Assigned task
For every line in the data below that contains "will", copy the line.
___
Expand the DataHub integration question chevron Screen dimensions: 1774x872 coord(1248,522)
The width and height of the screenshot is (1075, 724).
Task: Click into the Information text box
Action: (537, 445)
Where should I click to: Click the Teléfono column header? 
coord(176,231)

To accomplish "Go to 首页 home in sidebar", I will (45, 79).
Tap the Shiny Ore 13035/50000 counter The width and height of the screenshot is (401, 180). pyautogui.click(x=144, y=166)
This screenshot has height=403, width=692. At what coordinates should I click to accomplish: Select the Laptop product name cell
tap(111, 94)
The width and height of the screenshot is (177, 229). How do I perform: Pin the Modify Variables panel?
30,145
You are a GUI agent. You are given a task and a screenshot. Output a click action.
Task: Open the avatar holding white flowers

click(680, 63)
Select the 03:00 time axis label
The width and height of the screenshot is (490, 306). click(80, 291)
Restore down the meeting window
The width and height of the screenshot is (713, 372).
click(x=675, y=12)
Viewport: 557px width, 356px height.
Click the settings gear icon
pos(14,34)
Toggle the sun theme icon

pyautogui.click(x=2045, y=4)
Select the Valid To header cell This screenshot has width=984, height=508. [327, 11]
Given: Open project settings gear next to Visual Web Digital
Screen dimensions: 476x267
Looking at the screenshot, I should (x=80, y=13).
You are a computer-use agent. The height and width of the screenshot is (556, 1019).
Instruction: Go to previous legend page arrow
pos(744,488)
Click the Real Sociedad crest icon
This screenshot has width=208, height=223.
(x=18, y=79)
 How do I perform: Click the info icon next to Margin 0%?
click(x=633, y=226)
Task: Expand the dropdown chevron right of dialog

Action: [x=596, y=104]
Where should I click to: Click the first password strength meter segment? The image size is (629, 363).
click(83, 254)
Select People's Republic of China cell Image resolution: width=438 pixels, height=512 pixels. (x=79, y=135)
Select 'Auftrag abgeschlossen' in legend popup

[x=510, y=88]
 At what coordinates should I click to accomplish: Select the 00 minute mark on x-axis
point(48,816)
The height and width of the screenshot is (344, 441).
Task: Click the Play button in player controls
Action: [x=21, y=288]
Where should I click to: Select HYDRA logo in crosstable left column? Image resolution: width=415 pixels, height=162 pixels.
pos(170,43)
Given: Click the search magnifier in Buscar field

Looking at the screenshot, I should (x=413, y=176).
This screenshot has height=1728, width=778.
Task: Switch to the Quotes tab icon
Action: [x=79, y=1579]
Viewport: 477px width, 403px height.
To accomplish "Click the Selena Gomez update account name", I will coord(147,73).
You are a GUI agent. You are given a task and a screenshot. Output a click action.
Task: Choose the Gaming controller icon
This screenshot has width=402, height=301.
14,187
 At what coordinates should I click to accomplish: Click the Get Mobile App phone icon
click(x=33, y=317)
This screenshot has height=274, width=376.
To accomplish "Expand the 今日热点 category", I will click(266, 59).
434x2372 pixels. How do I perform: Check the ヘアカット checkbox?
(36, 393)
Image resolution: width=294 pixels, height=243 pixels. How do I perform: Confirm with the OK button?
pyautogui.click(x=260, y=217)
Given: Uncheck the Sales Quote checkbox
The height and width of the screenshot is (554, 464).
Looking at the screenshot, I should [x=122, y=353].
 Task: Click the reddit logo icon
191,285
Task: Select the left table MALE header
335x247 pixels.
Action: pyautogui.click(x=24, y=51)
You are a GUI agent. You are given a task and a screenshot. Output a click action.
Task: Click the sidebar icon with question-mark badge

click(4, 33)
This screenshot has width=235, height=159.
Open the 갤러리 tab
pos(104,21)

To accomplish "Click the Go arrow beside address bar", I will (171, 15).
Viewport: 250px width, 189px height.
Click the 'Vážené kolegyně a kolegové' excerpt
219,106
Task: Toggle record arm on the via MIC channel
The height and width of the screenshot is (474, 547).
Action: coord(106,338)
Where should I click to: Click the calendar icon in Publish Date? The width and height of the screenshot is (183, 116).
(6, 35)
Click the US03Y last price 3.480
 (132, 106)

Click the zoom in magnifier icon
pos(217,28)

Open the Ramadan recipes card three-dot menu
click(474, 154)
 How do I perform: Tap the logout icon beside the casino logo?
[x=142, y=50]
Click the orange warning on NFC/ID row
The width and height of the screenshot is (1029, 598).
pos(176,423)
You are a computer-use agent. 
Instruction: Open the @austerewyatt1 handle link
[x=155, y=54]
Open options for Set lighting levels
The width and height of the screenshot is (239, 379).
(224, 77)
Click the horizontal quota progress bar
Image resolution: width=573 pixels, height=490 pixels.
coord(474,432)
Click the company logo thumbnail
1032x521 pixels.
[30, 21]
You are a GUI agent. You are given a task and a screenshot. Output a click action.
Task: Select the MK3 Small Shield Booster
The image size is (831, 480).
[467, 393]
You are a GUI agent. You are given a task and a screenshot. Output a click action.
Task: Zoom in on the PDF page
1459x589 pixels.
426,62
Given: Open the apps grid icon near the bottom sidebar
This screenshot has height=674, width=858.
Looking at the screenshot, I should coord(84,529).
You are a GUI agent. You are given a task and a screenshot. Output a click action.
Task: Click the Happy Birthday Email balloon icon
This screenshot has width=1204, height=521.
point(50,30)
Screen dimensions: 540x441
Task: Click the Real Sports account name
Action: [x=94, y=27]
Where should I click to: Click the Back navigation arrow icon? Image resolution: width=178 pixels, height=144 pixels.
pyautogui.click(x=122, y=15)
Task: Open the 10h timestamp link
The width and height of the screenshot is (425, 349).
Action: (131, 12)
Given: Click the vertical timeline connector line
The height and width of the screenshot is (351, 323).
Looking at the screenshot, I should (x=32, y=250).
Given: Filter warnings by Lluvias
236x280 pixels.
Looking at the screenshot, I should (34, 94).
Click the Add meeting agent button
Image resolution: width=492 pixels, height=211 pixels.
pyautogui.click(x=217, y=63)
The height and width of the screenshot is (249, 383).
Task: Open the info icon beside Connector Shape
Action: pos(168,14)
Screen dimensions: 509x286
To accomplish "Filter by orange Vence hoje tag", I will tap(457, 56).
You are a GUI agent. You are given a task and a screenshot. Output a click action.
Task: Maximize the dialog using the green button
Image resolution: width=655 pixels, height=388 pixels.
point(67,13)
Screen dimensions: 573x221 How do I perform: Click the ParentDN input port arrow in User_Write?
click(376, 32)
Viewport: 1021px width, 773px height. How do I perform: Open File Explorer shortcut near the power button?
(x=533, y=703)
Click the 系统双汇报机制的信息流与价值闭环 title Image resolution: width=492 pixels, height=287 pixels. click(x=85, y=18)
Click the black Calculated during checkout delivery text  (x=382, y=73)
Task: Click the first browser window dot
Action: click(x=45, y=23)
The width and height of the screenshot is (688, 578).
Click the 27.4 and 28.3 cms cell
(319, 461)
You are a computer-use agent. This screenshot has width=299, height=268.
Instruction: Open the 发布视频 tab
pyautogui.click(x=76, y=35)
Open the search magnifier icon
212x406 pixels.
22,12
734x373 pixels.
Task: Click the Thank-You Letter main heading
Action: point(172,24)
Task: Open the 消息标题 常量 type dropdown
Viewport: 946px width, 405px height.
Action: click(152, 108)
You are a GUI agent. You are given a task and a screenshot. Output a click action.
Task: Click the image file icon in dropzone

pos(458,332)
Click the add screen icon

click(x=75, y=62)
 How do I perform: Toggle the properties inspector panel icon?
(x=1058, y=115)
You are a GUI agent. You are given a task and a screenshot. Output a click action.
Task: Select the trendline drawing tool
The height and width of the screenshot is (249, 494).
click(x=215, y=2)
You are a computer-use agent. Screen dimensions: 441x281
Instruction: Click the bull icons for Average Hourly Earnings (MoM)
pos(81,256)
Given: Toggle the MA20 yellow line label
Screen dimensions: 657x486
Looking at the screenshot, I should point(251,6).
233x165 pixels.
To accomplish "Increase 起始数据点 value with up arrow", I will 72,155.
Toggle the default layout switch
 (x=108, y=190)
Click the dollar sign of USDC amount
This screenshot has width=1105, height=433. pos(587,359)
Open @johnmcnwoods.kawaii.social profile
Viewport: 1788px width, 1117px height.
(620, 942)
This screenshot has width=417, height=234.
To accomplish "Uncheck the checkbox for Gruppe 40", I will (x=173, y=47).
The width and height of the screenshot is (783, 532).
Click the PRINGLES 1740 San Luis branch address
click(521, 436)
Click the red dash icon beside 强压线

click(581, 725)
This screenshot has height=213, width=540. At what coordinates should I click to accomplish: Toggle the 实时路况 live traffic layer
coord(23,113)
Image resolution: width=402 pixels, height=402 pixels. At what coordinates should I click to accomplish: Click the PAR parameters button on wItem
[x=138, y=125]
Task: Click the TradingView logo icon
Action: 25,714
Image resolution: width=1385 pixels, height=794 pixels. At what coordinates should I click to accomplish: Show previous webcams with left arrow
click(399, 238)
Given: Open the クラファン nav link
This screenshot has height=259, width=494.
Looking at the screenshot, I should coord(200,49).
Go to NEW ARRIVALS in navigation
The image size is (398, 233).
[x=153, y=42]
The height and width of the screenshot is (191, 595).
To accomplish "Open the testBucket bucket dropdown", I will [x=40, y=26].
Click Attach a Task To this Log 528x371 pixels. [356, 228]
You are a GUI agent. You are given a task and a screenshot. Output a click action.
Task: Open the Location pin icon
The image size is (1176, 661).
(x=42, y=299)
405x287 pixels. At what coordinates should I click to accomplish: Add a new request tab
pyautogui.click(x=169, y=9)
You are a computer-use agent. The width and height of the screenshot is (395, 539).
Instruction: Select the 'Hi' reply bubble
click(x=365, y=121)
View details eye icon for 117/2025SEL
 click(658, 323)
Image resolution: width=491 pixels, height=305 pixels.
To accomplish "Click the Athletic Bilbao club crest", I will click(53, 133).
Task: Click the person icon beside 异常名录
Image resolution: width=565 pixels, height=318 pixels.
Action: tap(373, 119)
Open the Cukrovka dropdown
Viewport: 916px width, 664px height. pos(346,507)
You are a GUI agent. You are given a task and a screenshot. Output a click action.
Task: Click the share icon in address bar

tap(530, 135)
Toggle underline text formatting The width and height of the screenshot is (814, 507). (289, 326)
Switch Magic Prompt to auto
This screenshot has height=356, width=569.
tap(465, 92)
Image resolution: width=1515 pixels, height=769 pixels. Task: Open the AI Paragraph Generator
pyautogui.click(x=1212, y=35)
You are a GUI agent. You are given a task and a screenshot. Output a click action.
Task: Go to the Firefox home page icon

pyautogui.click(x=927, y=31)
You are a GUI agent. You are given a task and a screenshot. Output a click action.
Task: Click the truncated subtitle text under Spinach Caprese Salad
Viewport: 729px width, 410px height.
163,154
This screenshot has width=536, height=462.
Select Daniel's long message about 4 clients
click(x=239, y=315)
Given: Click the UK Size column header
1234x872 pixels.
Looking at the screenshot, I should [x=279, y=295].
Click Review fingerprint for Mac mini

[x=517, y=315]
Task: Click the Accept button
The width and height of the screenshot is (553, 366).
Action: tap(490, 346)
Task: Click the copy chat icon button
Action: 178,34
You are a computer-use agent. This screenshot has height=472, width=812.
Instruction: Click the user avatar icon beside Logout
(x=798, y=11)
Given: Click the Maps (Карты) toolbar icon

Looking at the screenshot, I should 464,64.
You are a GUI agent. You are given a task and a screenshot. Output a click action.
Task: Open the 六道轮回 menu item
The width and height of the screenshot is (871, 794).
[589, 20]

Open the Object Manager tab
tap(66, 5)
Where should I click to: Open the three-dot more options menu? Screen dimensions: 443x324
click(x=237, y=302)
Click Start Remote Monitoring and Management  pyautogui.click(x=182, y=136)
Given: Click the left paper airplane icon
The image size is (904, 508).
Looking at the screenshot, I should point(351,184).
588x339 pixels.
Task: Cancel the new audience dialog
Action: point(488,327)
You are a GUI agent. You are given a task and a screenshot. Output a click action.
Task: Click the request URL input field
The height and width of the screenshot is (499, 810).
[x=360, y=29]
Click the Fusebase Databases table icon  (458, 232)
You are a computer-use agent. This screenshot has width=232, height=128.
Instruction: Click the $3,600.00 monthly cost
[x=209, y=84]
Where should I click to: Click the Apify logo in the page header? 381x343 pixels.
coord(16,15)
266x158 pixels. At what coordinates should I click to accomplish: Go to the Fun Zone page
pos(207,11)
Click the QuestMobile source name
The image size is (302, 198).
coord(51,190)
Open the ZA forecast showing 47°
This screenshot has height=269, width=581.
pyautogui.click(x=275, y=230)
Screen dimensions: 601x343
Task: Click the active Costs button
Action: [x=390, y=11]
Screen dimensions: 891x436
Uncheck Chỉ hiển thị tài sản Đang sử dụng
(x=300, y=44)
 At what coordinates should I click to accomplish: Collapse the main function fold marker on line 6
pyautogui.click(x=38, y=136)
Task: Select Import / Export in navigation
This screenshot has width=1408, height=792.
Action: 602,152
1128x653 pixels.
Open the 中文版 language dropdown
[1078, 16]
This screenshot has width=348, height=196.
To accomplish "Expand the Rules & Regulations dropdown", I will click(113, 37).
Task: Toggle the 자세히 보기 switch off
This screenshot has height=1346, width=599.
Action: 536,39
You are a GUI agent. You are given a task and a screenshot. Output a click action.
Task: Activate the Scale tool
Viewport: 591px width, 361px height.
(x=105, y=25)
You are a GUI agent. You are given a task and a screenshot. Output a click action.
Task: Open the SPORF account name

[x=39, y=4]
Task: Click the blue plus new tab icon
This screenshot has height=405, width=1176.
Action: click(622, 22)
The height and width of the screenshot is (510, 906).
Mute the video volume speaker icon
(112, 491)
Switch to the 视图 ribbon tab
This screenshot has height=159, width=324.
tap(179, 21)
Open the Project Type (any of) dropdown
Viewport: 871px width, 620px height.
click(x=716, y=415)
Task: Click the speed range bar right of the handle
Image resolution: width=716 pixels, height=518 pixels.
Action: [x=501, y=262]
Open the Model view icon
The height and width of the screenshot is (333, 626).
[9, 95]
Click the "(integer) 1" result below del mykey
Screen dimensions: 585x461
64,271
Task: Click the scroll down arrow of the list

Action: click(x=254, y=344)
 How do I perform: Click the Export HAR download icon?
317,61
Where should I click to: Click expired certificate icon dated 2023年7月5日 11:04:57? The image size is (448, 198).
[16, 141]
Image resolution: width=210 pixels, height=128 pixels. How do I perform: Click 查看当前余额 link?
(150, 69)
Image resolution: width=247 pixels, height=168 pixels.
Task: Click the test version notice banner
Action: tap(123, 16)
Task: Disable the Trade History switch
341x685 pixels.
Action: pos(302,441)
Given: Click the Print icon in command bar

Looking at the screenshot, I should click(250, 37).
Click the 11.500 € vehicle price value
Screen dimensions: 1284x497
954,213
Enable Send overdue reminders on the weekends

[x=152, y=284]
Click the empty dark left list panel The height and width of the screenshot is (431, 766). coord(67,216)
___
Reply
To accomplish "Go to 首页 home in sidebar", I will (45, 79).
To accomplish "Click the Selena Gomez update account name", I will coord(147,73).
To accomplish "Expand the 今日热点 category", I will click(266, 59).
To accomplish "Click the Go arrow beside address bar", I will (171, 15).
To accomplish "Filter by orange Vence hoje tag", I will tap(457, 56).
To accomplish "Increase 起始数据点 value with up arrow", I will 72,155.
To accomplish "Uncheck the checkbox for Gruppe 40", I will (x=173, y=47).
To accomplish "Open the testBucket bucket dropdown", I will [x=40, y=26].
To accomplish "Click the Athletic Bilbao club crest", I will click(53, 133).
To accomplish "Expand the Rules & Regulations dropdown", I will click(113, 37).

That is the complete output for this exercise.